Question How to Prevent High Connection Counts Causing High Memory Usage (Possible DDoS?)

Webmore · Feb 7, 2025

Hello everyone,

I know this might be a simple question and may have been asked multiple times, but I couldn’t find a clear answer.

I'm frequently receiving the following email alert from Plesk:

We have detected a critical status for one of the server parameters.
Please log in to Plesk and check the server status.
The message from Monitoring:
The memory usage status is critical!
The current value is 3.4 GiB.

When this happens, all websites on the server start running extremely slow.

After connecting via SSH and running the following command:

ss -tan state established | grep ":80\|:443" | awk '{print $4}'| cut -d':' -f1 | sort -n | uniq -c | sort -nr

I notice that one IP always has a significantly high number of connections (e.g., 184 connections from xx.xx.xx.xx).
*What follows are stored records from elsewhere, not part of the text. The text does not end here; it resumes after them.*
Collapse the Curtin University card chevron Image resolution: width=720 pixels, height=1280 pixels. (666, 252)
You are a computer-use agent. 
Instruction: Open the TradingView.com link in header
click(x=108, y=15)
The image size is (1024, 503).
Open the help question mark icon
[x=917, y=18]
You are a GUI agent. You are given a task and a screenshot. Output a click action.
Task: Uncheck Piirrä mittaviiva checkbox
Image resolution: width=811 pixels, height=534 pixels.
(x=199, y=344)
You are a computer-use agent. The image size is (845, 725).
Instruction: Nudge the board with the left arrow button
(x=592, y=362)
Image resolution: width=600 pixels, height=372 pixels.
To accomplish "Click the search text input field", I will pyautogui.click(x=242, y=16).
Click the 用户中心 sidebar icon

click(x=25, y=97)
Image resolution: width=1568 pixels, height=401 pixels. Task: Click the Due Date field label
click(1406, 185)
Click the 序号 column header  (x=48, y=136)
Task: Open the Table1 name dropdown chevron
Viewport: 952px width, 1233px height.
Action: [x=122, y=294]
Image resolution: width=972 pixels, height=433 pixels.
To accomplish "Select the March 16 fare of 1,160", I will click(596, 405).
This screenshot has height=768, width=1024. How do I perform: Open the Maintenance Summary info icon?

This looks like a DDoS attack, and my current solution is to manually ban the IP using Fail2Ban, which immediately restores normal performance. However, I want to automate or prevent this before it affects my server performance.

My questions:

Is there a way to automatically block an IP that exceeds a certain number of connections in Plesk or Fail2Ban?
Any other best practices to prevent these types of issues?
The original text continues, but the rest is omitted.